The FTC said that move will “bring millions of dollars in new revenue to community pharmacies each year,” a significant shift for independent pharmacies that have long complained of opaque and below-cost reimbursement levels.
Moving a Swiss-based rebate hub to the U.S.
One of the most unusual provisions requires Express Scripts to relocate its Swiss-based rebate hub, Ascent Health Services, to the United States. Ascent, based in Schaffhausen, Switzerland, is a group purchasing organization that negotiates rebates with drug manufacturers on behalf of Express Scripts and other participants.

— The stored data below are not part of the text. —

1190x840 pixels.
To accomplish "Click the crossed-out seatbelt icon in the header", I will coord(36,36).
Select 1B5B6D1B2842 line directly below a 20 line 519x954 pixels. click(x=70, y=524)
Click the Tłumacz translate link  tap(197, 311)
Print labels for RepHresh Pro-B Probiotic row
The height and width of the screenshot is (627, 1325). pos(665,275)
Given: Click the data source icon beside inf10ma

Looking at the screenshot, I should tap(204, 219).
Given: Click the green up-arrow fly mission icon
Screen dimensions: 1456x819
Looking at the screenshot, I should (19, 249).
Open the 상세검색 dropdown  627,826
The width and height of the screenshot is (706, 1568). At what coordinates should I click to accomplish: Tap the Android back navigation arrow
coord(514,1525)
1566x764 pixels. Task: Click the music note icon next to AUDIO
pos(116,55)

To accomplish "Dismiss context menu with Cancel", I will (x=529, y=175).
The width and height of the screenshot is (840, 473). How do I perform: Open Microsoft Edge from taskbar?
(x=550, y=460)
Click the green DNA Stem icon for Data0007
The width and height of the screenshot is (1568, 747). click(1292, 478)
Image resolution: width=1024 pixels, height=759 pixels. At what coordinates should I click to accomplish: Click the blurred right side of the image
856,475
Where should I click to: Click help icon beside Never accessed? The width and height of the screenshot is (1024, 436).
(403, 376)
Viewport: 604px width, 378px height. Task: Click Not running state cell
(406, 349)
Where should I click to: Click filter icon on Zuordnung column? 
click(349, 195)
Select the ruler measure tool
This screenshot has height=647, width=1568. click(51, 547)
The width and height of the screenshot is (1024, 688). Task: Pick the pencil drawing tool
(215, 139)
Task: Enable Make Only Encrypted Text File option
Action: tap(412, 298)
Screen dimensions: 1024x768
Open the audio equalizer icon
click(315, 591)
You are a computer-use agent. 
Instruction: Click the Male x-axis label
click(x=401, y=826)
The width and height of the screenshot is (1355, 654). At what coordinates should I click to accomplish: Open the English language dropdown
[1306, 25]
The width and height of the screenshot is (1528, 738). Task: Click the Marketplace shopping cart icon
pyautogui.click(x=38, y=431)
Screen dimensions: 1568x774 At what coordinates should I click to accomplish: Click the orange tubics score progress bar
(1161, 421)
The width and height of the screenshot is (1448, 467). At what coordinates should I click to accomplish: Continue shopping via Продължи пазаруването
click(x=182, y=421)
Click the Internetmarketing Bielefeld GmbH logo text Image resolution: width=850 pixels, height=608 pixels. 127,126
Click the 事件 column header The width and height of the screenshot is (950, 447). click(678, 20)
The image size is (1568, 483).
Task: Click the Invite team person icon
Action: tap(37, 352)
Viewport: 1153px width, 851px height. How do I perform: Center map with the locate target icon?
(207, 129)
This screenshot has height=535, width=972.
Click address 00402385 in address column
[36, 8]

By ordering Express Scripts to move Ascent’s activities, staff, and assets to the U.S., the FTC said it expects “more than $750 billion in purchasing activity” to be repatriated over the life of the order. While the agency framed the move as improving oversight of rebate flows, it also aligns with broader efforts by the Trump administration and Congress to encourage reshoring of key health care and pharmaceutical operations.
Ties to TrumpRx and broader policy efforts
The settlement explicitly connects to TrumpRx, a new federal platform that lists cash prices for dozens of brand-name drugs, including diabetes medicines. Under the Standard Offering, Express Scripts must allow plan members access to its insulin cost-sharing programs and, once regulatory issues are resolved, facilitate use of TrumpRx discounts unless a plan sponsor opts out in writing.
The FTC has cast the case as part of the Trump-Vance administration’s push to lower health care costs without directly capping manufacturer prices. Targeting PBMs—the intermediaries that sit between drugmakers, insurers, employers, and pharmacies—has drawn bipartisan interest in Congress as well.
Key elements of the Express Scripts deal mirror provisions under discussion on Capitol Hill, including proposals to require PBMs to delink their fees from list prices, pass through rebates to plan sponsors, and disclose more information about their contracts.
What happens next—and what could limit the impact
Still, the impact of the settlement is far from guaranteed.
The Standard Offering will be mandatory for Express Scripts to offer and promote, but optional for employers and insurers to adopt. Plan sponsors may choose custom benefit designs that continue to rely on traditional rebate guarantees and spread pricing, so long as they receive detailed disclosures about the Standard Offering first and sign acknowledgments.
Benefits consultants say some large employers may be reluctant to abandon arrangements that produce sizable rebate checks and help keep premiums down, even if those designs leave certain patients paying more at the pharmacy.
The order also leaves untouched some of the most lucrative parts of the PBM business, including steering patients to PBM-owned mail-order and specialty pharmacies. The new cost-plus reimbursement rules apply only to retail community pharmacies, not to Express Scripts’ own pharmacy operations.
Meanwhile, the FTC’s broader case against CVS Caremark and OptumRx is continuing. Those companies have asked an administrative law judge to dismiss the case, arguing in part that the FTC’s in-house adjudication system violates constitutional separation-of-powers principles. A ruling in their favor could complicate the agency’s effort to impose similar remedies on the rest of the industry.
For patients who depend on insulin, the stakes are immediate. An estimated 37 million Americans have diabetes, and research published in recent years suggests roughly 1 in 6 insulin users have rationed the drug at some point because of cost.
Whether the new order will change that reality will depend less on the legal language in Washington than on decisions made in boardrooms and benefits committees over the next few years. If employers and insurers embrace net-price-based designs—and if other PBMs are forced, by regulation or competition, to follow Express Scripts’ lead—the way Americans pay for medicines could look very different.
If they do not, the first big test of attacking high drug prices by targeting the middlemen may amount to an ambitious experiment that never fully reaches the pharmacy counter.